───── Exercise data ─────

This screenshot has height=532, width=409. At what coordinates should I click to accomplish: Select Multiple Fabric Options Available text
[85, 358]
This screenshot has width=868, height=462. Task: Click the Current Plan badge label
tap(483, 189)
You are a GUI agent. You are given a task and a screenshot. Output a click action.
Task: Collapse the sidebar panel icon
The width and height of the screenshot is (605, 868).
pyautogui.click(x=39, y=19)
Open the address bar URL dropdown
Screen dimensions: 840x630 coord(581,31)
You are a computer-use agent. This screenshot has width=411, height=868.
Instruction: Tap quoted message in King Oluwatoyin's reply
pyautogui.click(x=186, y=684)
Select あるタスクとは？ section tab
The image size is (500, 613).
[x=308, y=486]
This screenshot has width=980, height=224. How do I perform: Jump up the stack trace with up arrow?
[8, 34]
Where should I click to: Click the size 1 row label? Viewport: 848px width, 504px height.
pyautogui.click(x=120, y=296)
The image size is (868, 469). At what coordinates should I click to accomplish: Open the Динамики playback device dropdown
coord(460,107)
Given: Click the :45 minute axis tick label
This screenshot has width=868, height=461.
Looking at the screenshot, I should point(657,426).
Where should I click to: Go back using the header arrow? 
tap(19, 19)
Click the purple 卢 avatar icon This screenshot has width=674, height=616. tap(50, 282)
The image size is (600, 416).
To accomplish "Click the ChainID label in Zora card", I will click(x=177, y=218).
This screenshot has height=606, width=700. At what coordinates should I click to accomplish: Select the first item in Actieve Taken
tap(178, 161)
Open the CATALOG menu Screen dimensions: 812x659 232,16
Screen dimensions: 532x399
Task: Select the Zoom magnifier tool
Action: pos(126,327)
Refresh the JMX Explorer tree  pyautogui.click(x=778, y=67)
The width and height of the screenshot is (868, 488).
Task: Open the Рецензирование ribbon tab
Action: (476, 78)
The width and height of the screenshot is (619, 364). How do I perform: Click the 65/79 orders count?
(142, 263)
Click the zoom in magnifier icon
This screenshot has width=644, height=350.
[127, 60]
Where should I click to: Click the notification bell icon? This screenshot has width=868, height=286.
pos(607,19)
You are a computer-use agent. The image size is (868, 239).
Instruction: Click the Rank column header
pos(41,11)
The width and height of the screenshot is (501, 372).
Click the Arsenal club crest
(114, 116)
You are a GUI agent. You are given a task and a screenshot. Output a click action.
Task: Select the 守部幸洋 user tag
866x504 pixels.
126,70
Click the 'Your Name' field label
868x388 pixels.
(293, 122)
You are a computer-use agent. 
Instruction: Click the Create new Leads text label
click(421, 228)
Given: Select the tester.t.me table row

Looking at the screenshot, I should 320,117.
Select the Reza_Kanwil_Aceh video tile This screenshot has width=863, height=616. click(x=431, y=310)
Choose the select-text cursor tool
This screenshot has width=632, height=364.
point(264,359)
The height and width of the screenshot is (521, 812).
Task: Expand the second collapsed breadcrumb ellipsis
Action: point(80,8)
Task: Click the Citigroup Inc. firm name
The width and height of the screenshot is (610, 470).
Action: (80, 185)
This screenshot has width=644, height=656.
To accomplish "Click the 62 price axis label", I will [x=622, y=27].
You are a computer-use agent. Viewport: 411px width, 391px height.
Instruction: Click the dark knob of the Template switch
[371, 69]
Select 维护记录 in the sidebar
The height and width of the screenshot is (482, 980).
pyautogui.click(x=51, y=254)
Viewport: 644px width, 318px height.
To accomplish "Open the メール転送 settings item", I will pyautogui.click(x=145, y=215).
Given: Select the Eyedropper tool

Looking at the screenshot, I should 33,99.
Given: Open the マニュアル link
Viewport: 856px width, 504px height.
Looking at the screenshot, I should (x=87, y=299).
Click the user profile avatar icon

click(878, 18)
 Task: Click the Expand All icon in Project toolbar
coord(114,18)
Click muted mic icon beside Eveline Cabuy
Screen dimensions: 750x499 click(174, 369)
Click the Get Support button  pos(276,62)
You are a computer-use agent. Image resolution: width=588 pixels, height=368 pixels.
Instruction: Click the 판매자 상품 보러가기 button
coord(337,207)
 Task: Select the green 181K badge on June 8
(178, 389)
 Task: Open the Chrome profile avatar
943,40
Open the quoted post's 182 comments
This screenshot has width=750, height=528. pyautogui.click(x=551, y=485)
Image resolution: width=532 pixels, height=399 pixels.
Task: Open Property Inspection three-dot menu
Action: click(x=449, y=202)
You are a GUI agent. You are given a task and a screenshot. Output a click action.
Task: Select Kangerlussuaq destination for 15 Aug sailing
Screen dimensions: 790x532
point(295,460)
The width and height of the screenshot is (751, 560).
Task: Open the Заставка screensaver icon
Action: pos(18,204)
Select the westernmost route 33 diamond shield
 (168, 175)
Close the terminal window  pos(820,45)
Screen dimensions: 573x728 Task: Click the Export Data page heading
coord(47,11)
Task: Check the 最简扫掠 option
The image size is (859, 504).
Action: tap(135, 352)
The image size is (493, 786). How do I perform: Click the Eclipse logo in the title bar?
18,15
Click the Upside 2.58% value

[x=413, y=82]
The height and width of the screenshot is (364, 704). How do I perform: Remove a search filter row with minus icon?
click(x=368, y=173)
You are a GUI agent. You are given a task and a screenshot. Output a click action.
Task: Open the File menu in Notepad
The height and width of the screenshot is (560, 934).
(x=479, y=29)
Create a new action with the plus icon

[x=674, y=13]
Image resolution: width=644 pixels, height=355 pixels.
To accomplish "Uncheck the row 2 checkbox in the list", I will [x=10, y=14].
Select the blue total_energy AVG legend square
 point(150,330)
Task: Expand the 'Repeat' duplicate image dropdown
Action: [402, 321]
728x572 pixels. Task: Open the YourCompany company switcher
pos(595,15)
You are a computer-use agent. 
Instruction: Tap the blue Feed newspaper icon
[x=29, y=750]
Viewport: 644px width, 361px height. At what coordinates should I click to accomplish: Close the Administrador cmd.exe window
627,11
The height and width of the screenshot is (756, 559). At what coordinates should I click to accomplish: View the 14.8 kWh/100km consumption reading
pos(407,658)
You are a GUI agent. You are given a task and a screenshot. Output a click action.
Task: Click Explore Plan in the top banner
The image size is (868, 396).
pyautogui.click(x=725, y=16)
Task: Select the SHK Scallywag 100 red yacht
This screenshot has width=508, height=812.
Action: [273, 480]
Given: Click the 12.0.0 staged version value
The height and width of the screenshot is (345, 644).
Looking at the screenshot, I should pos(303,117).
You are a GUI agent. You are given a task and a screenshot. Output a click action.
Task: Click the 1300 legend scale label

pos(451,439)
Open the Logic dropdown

─────

__What is being asked__
Your task is to output all of the data above word for word.

__Solved exercise__
This screenshot has height=532, width=409. At what coordinates should I click to accomplish: Select Multiple Fabric Options Available text
[85, 358]
This screenshot has width=868, height=462. Task: Click the Current Plan badge label
tap(483, 189)
You are a GUI agent. You are given a task and a screenshot. Output a click action.
Task: Collapse the sidebar panel icon
The width and height of the screenshot is (605, 868).
pyautogui.click(x=39, y=19)
Open the address bar URL dropdown
Screen dimensions: 840x630 coord(581,31)
You are a computer-use agent. This screenshot has width=411, height=868.
Instruction: Tap quoted message in King Oluwatoyin's reply
pyautogui.click(x=186, y=684)
Select あるタスクとは？ section tab
The image size is (500, 613).
[x=308, y=486]
This screenshot has width=980, height=224. How do I perform: Jump up the stack trace with up arrow?
[8, 34]
Where should I click to: Click the size 1 row label? Viewport: 848px width, 504px height.
pyautogui.click(x=120, y=296)
The image size is (868, 469). At what coordinates should I click to accomplish: Open the Динамики playback device dropdown
coord(460,107)
Given: Click the :45 minute axis tick label
This screenshot has width=868, height=461.
Looking at the screenshot, I should point(657,426).
Where should I click to: Go back using the header arrow? 
tap(19, 19)
Click the purple 卢 avatar icon This screenshot has width=674, height=616. tap(50, 282)
The image size is (600, 416).
To accomplish "Click the ChainID label in Zora card", I will click(x=177, y=218).
This screenshot has height=606, width=700. At what coordinates should I click to accomplish: Select the first item in Actieve Taken
tap(178, 161)
Open the CATALOG menu Screen dimensions: 812x659 232,16
Screen dimensions: 532x399
Task: Select the Zoom magnifier tool
Action: pos(126,327)
Refresh the JMX Explorer tree  pyautogui.click(x=778, y=67)
The width and height of the screenshot is (868, 488).
Task: Open the Рецензирование ribbon tab
Action: (476, 78)
The width and height of the screenshot is (619, 364). How do I perform: Click the 65/79 orders count?
(142, 263)
Click the zoom in magnifier icon
This screenshot has width=644, height=350.
[127, 60]
Where should I click to: Click the notification bell icon? This screenshot has width=868, height=286.
pos(607,19)
You are a computer-use agent. The image size is (868, 239).
Instruction: Click the Rank column header
pos(41,11)
The width and height of the screenshot is (501, 372).
Click the Arsenal club crest
(114, 116)
You are a GUI agent. You are given a task and a screenshot. Output a click action.
Task: Select the 守部幸洋 user tag
866x504 pixels.
126,70
Click the 'Your Name' field label
868x388 pixels.
(293, 122)
You are a computer-use agent. 
Instruction: Click the Create new Leads text label
click(421, 228)
Given: Select the tester.t.me table row

Looking at the screenshot, I should 320,117.
Select the Reza_Kanwil_Aceh video tile This screenshot has width=863, height=616. click(x=431, y=310)
Choose the select-text cursor tool
This screenshot has width=632, height=364.
point(264,359)
The height and width of the screenshot is (521, 812).
Task: Expand the second collapsed breadcrumb ellipsis
Action: point(80,8)
Task: Click the Citigroup Inc. firm name
The width and height of the screenshot is (610, 470).
Action: (80, 185)
This screenshot has width=644, height=656.
To accomplish "Click the 62 price axis label", I will [x=622, y=27].
You are a computer-use agent. Viewport: 411px width, 391px height.
Instruction: Click the dark knob of the Template switch
[371, 69]
Select 维护记录 in the sidebar
The height and width of the screenshot is (482, 980).
pyautogui.click(x=51, y=254)
Viewport: 644px width, 318px height.
To accomplish "Open the メール転送 settings item", I will pyautogui.click(x=145, y=215).
Given: Select the Eyedropper tool

Looking at the screenshot, I should 33,99.
Given: Open the マニュアル link
Viewport: 856px width, 504px height.
Looking at the screenshot, I should (x=87, y=299).
Click the user profile avatar icon

click(878, 18)
 Task: Click the Expand All icon in Project toolbar
coord(114,18)
Click muted mic icon beside Eveline Cabuy
Screen dimensions: 750x499 click(174, 369)
Click the Get Support button  pos(276,62)
You are a computer-use agent. Image resolution: width=588 pixels, height=368 pixels.
Instruction: Click the 판매자 상품 보러가기 button
coord(337,207)
 Task: Select the green 181K badge on June 8
(178, 389)
 Task: Open the Chrome profile avatar
943,40
Open the quoted post's 182 comments
This screenshot has width=750, height=528. pyautogui.click(x=551, y=485)
Image resolution: width=532 pixels, height=399 pixels.
Task: Open Property Inspection three-dot menu
Action: click(x=449, y=202)
You are a GUI agent. You are given a task and a screenshot. Output a click action.
Task: Select Kangerlussuaq destination for 15 Aug sailing
Screen dimensions: 790x532
point(295,460)
The width and height of the screenshot is (751, 560).
Task: Open the Заставка screensaver icon
Action: pos(18,204)
Select the westernmost route 33 diamond shield
 (168, 175)
Close the terminal window  pos(820,45)
Screen dimensions: 573x728 Task: Click the Export Data page heading
coord(47,11)
Task: Check the 最简扫掠 option
The image size is (859, 504).
Action: tap(135, 352)
The image size is (493, 786). How do I perform: Click the Eclipse logo in the title bar?
18,15
Click the Upside 2.58% value

[x=413, y=82]
The height and width of the screenshot is (364, 704). How do I perform: Remove a search filter row with minus icon?
click(x=368, y=173)
You are a GUI agent. You are given a task and a screenshot. Output a click action.
Task: Open the File menu in Notepad
The height and width of the screenshot is (560, 934).
(x=479, y=29)
Create a new action with the plus icon

[x=674, y=13]
Image resolution: width=644 pixels, height=355 pixels.
To accomplish "Uncheck the row 2 checkbox in the list", I will [x=10, y=14].
Select the blue total_energy AVG legend square
 point(150,330)
Task: Expand the 'Repeat' duplicate image dropdown
Action: [402, 321]
728x572 pixels. Task: Open the YourCompany company switcher
pos(595,15)
You are a computer-use agent. 
Instruction: Tap the blue Feed newspaper icon
[x=29, y=750]
Viewport: 644px width, 361px height. At what coordinates should I click to accomplish: Close the Administrador cmd.exe window
627,11
The height and width of the screenshot is (756, 559). At what coordinates should I click to accomplish: View the 14.8 kWh/100km consumption reading
pos(407,658)
You are a GUI agent. You are given a task and a screenshot. Output a click action.
Task: Click Explore Plan in the top banner
The image size is (868, 396).
pyautogui.click(x=725, y=16)
Task: Select the SHK Scallywag 100 red yacht
This screenshot has width=508, height=812.
Action: [273, 480]
Given: Click the 12.0.0 staged version value
The height and width of the screenshot is (345, 644).
Looking at the screenshot, I should pos(303,117).
You are a GUI agent. You are given a task and a screenshot. Output a click action.
Task: Click the 1300 legend scale label

pos(451,439)
Open the Logic dropdown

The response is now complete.